_Exercise data_
※ ※ ※

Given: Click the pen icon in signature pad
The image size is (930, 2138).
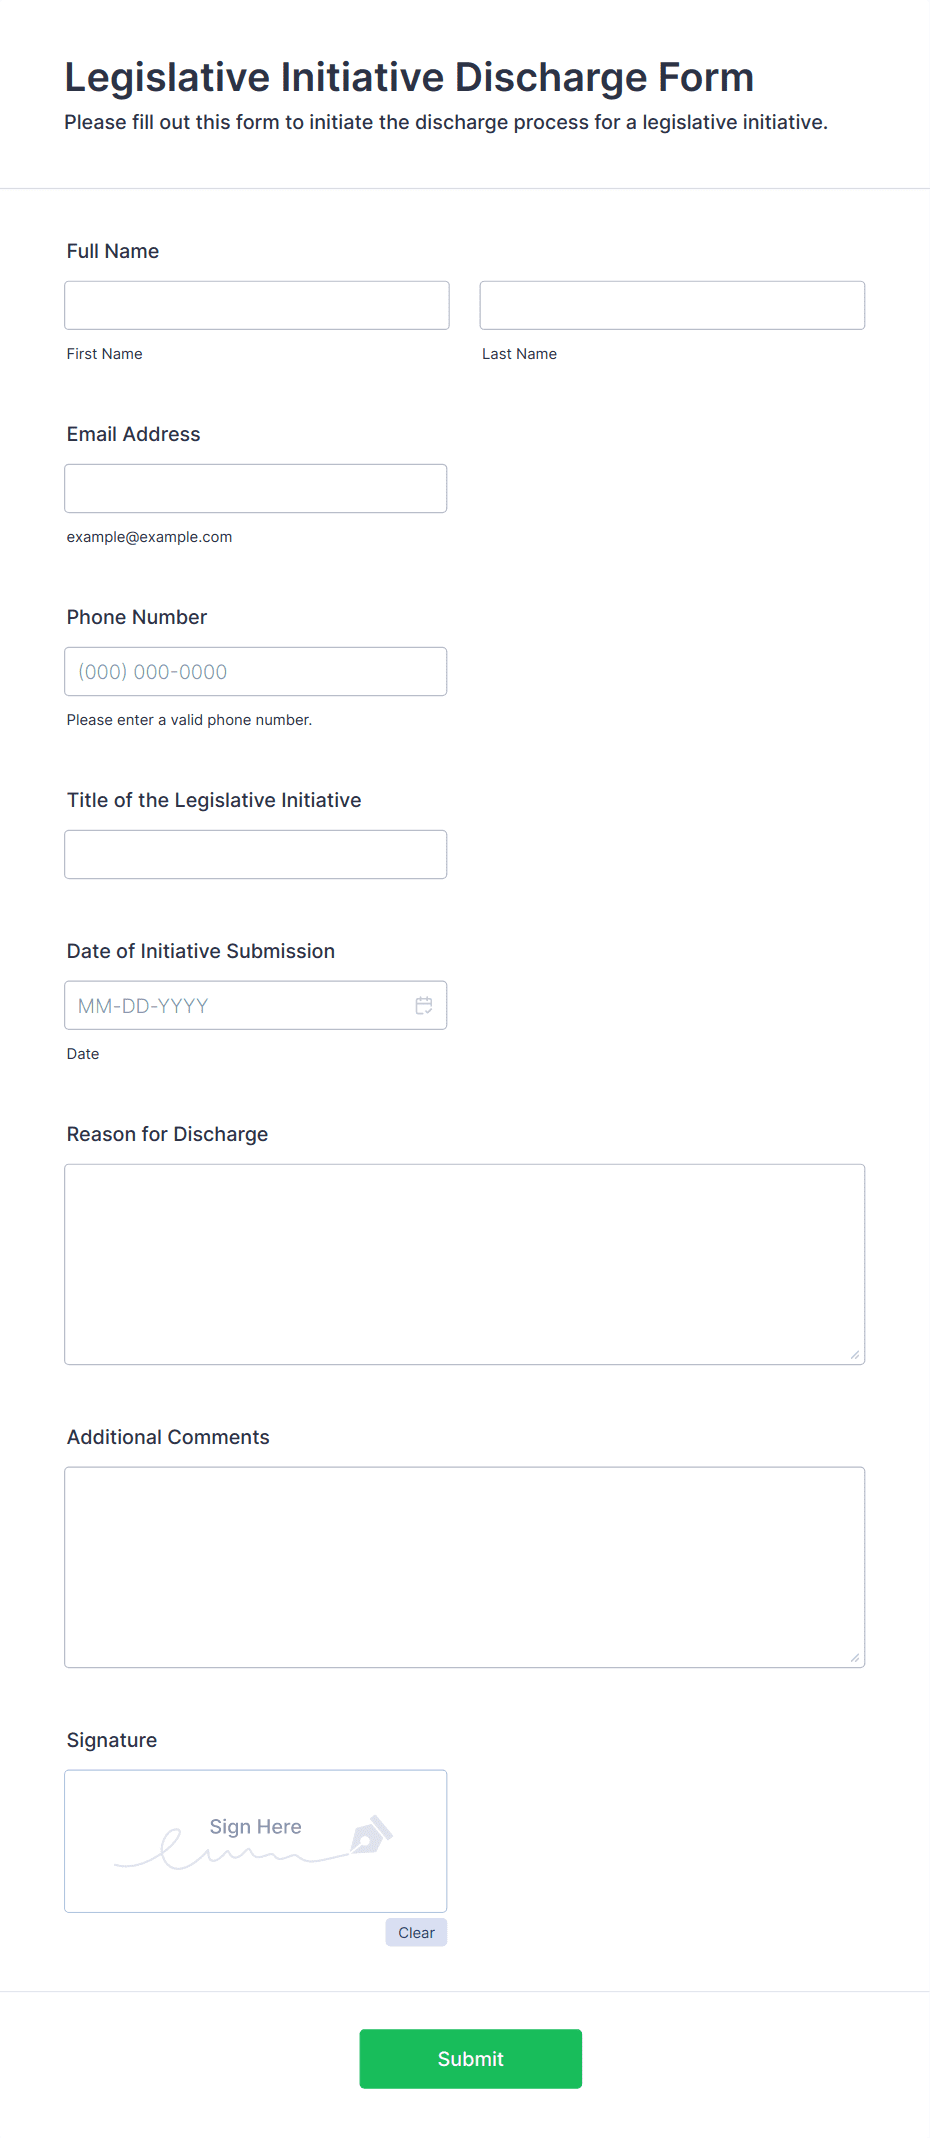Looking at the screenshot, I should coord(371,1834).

※ ※ ※

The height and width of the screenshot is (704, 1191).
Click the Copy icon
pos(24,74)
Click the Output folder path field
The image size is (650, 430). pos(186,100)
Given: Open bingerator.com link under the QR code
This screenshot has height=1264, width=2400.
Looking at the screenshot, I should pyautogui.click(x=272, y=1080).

※ ※ ※

_Your goal_
Within the records above, count the lines that hold the word "Given" and give only that number.

_Output_
2